Azelnidipine reduces urinary protein excretion and urinary liver-type fatty acid binding protein in patients with hypertensive chronic kidney disease.

ABSTRACT

BACKGROUND: Hypoxia plays a significant role in the pathogenesis and progression of chronic renal disease. Urinary liver-type fatty acid binding protein (L-FABP) levels reflect the clinical prognosis of chronic renal disease. The calcium channel blocker azelnidipine has anti-oxidative properties and these may contribute to the beneficial effects of this drug. The aim of the present study was to determine whether azelnidipine and/or amlodipine affected urinary protein excretion or the urinary levels of 8-OHdG and L-FABP in hypertensive patients with mild chronic kidney disease (CKD). METHODS: Thirty moderately hypertensive chronic kidney disease patients were randomly assigned to 2 treatment groups azelnidipine 16 mg once daily or amlodipine 5 mg once daily. Treatment was continued for 6 months. Urinary protein excretion and urinary levels of 8-OHdG and urinary L-FABP were measured before 3 and 6 months after the treatment period. RESULTS: Both drugs exhibited comparable and significant effects on the systolic and diastolic blood pressure.

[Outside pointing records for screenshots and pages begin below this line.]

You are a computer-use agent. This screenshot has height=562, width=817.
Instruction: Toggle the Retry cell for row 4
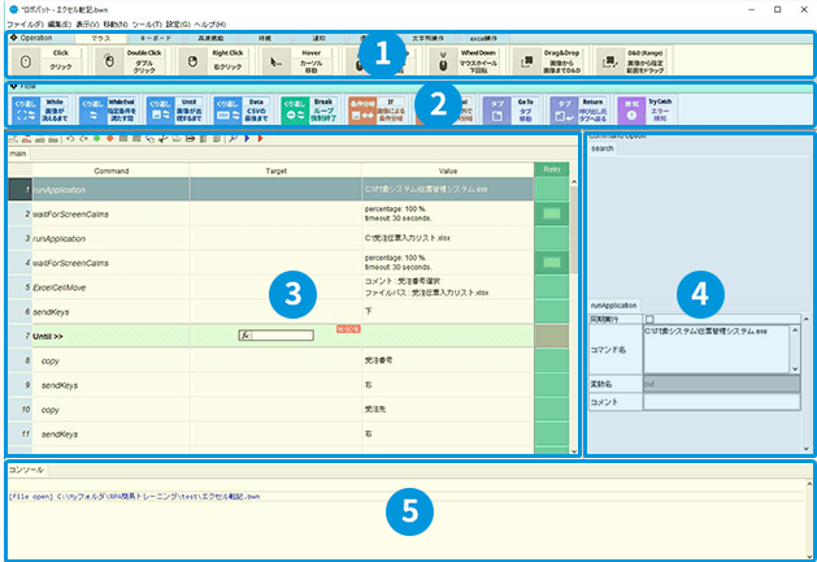pyautogui.click(x=551, y=262)
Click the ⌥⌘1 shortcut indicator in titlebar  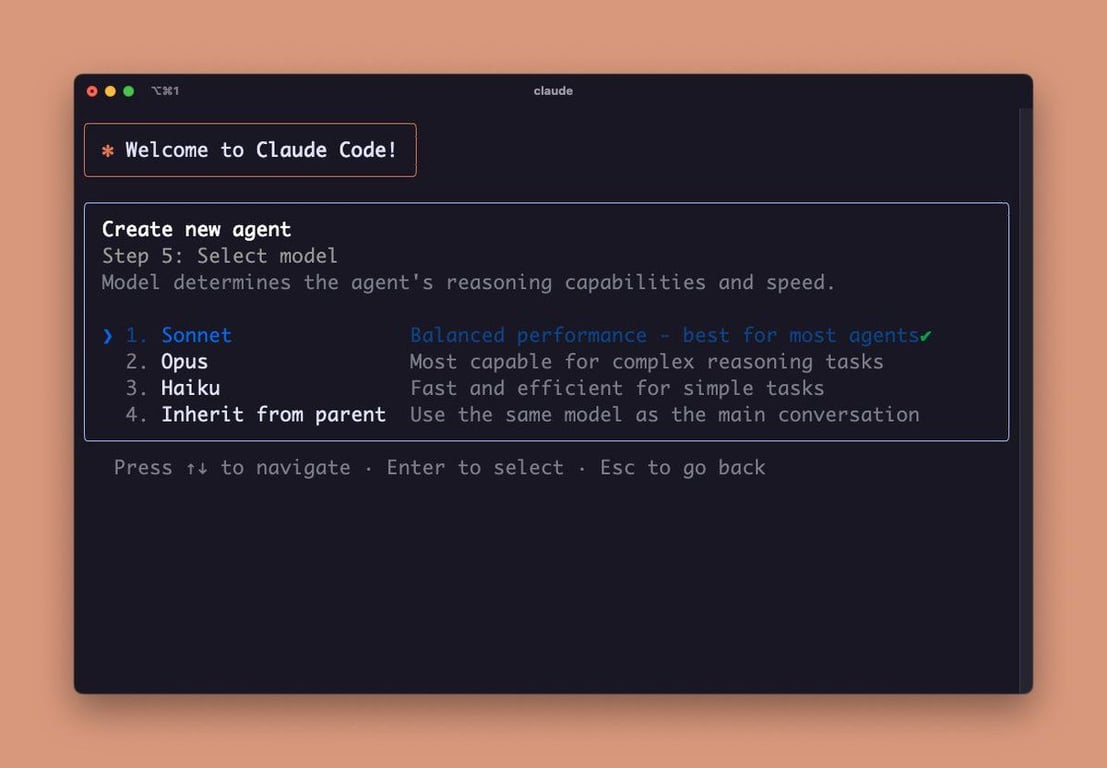(165, 90)
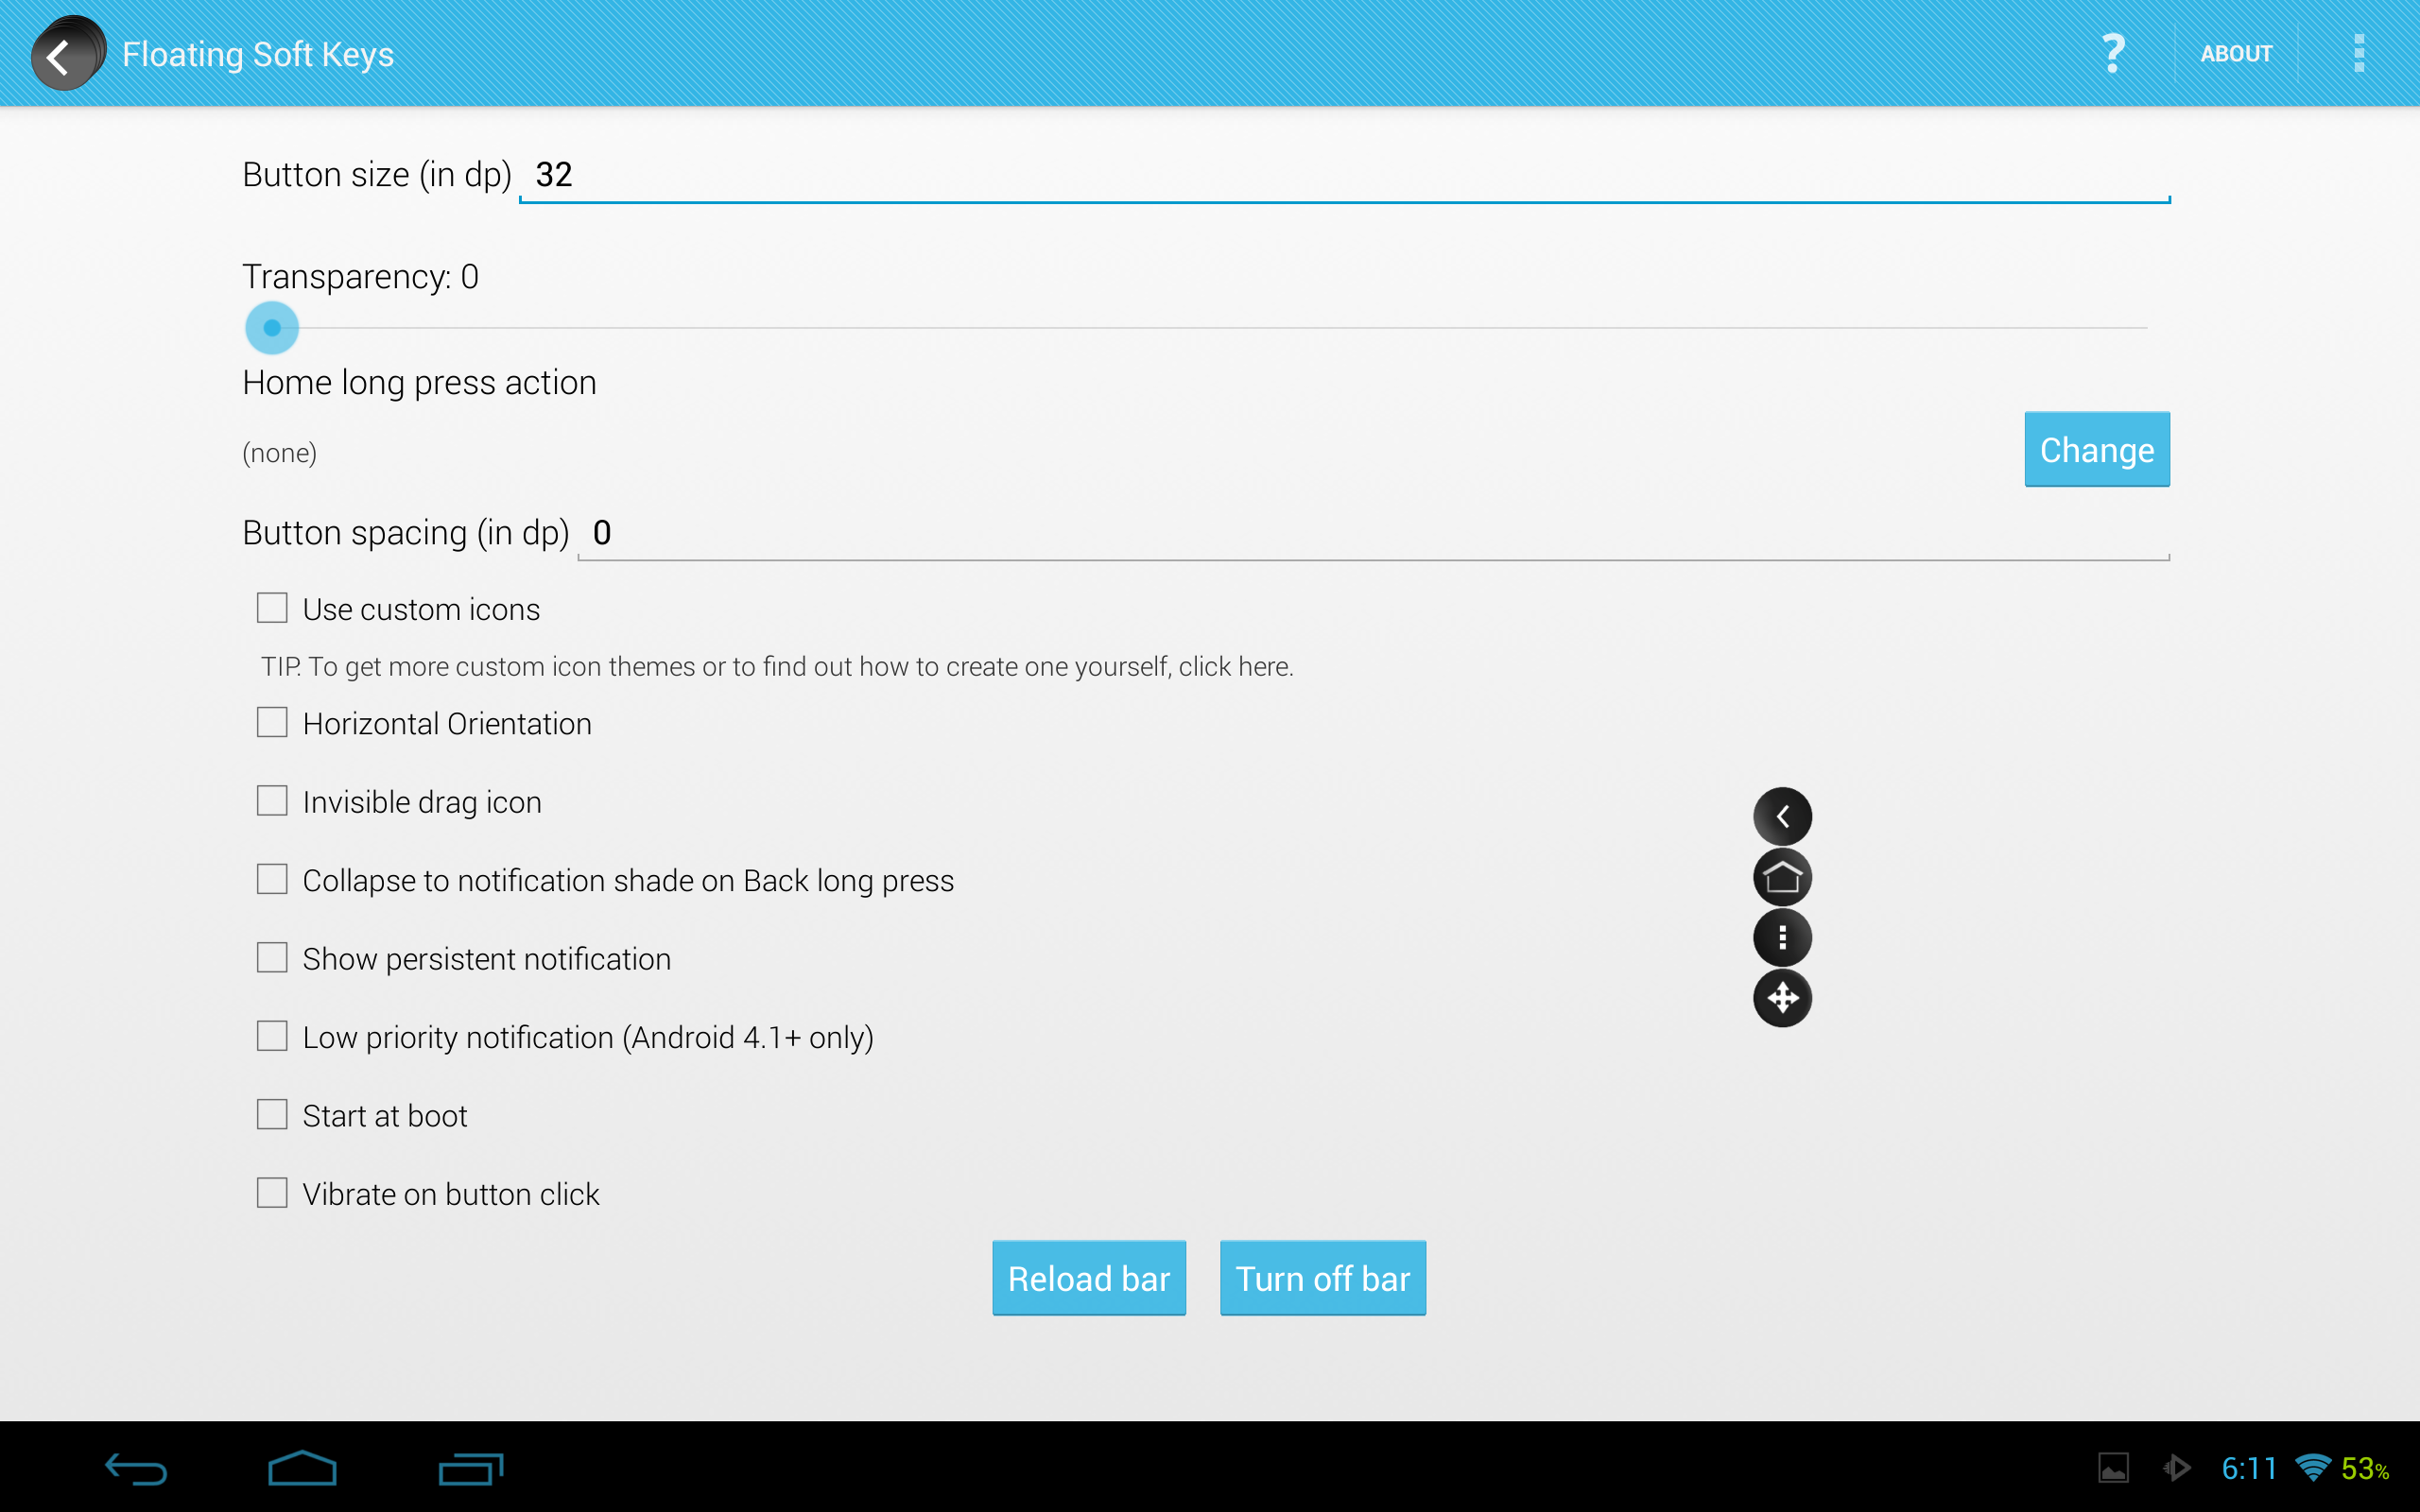Click Change for home long press action
Image resolution: width=2420 pixels, height=1512 pixels.
(x=2096, y=449)
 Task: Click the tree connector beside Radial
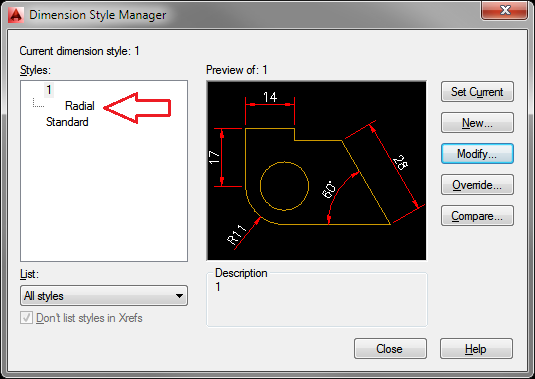[x=38, y=103]
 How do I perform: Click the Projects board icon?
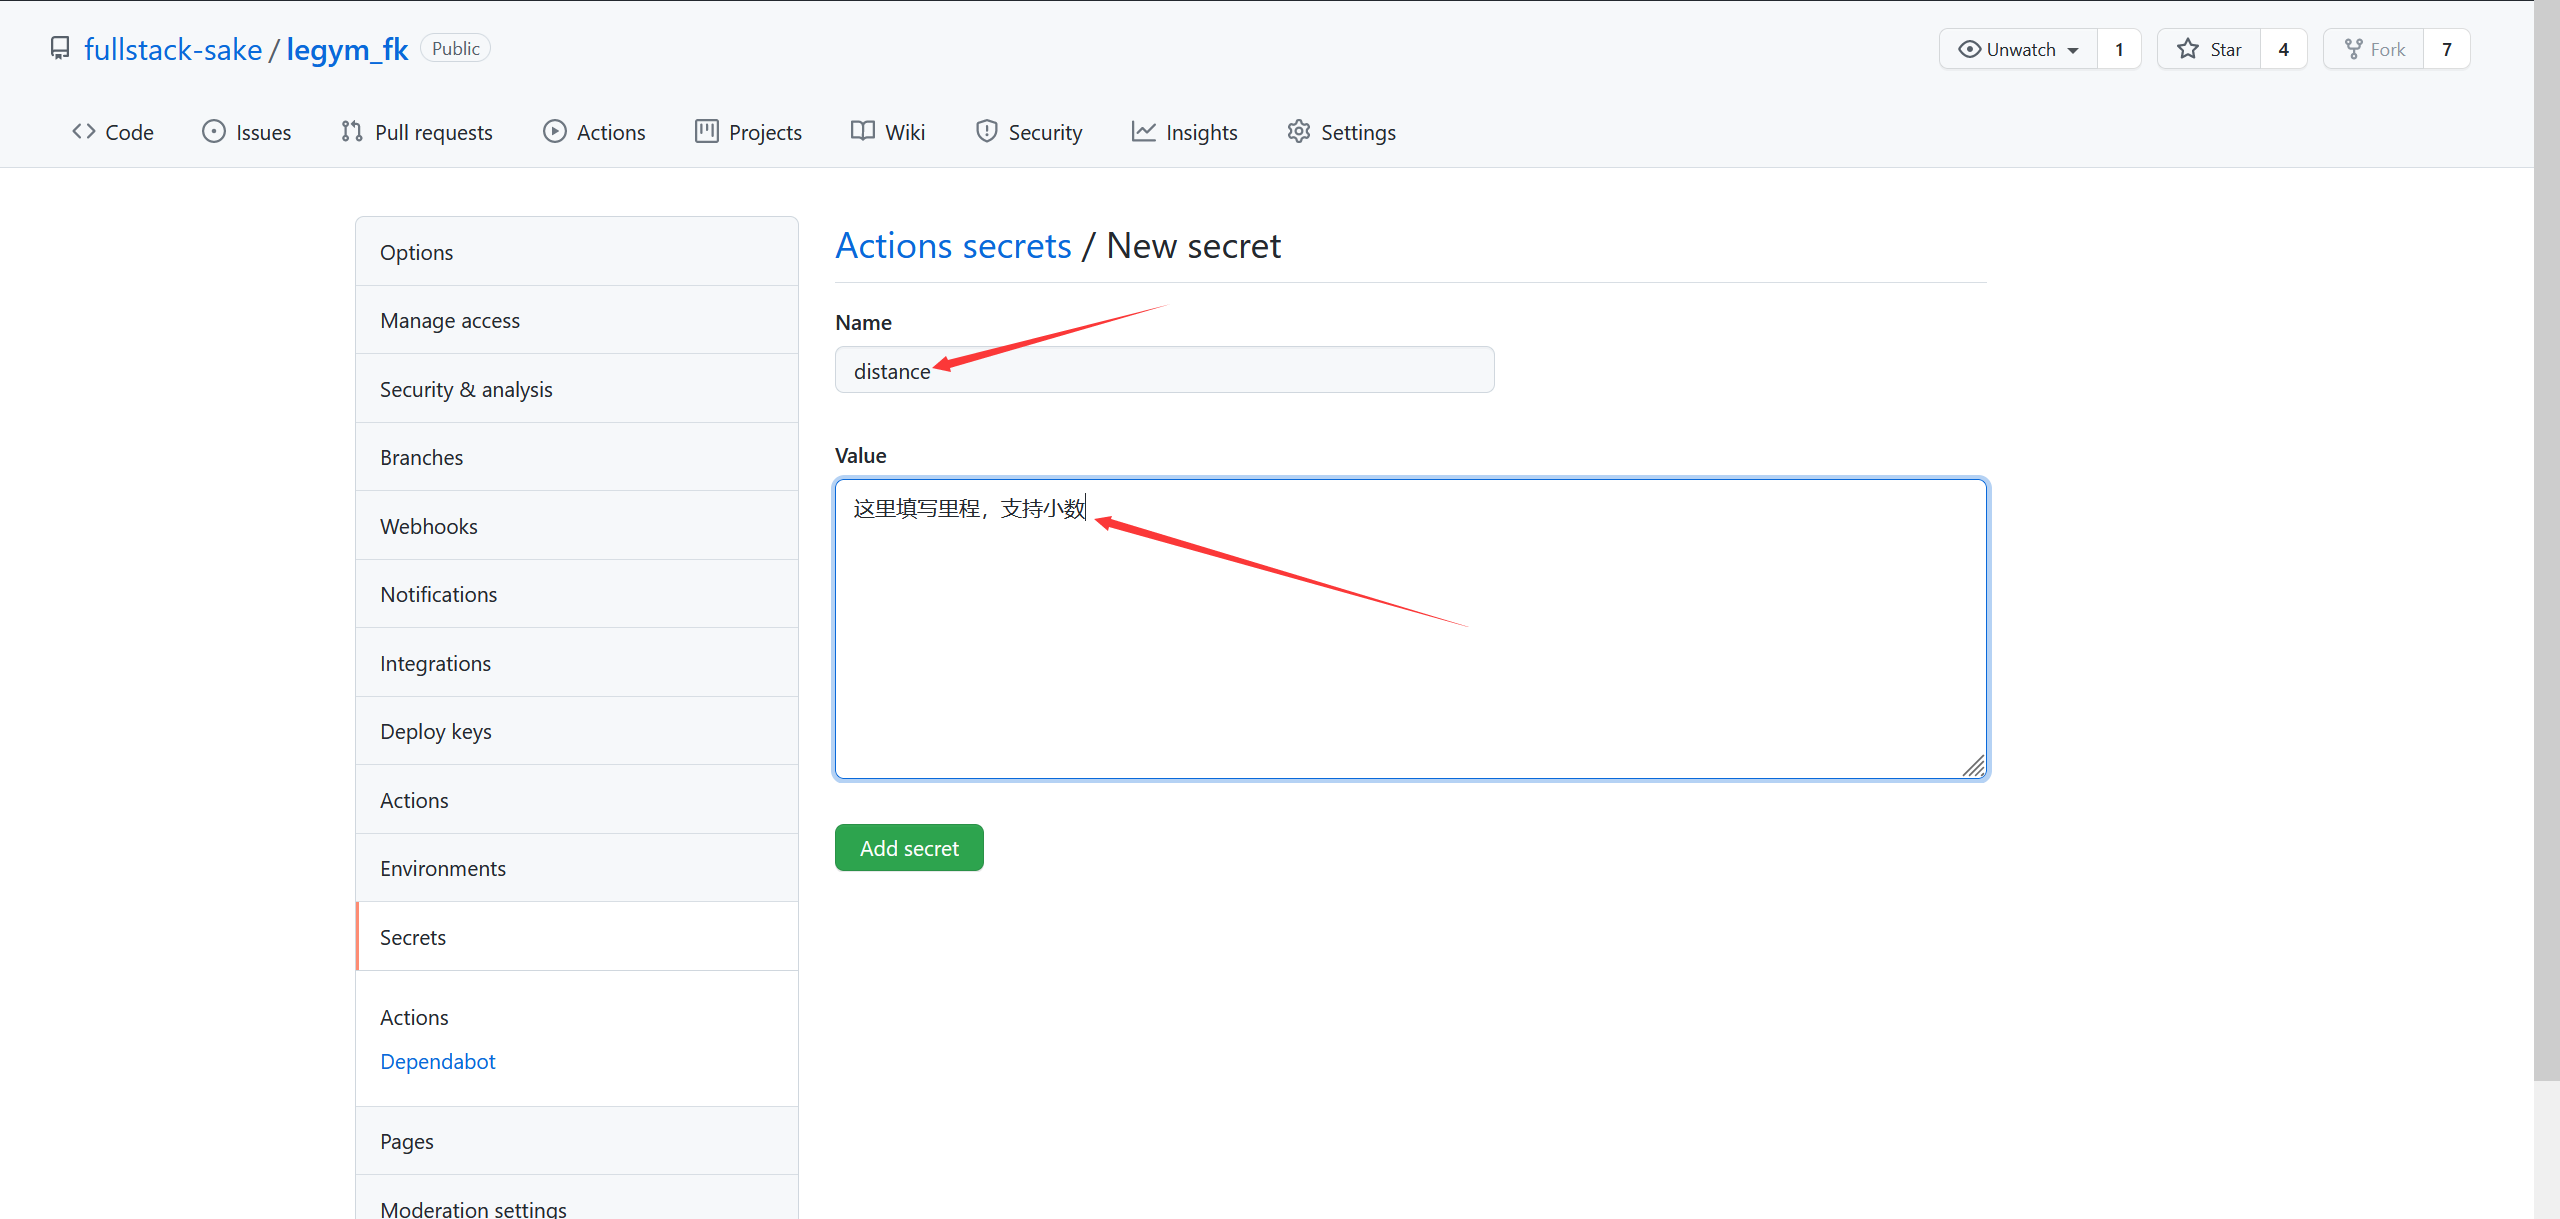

Azelnidipine decreased heart rate significantly after 3 and 6 months whereas amlodipine increased it significantly after 3 and 6 months. Urinary protein excretion, urinary 8-OHdG and urinary L-FABP levels decreased significantly after 3 months (p < 0.05) and 6 months (p < 0.05) in the azelnidipine group. In contrast, amlodipine showed little effect on urinary protein excretion or the urinary levels of 8-OHdG and L-FABP throughout the experimental period. CONCLUSIONS: Azelnidipine is renoprotective in hypertensive patients with mild CKD and this action is, at least in part, due to the anti-oxidative effect.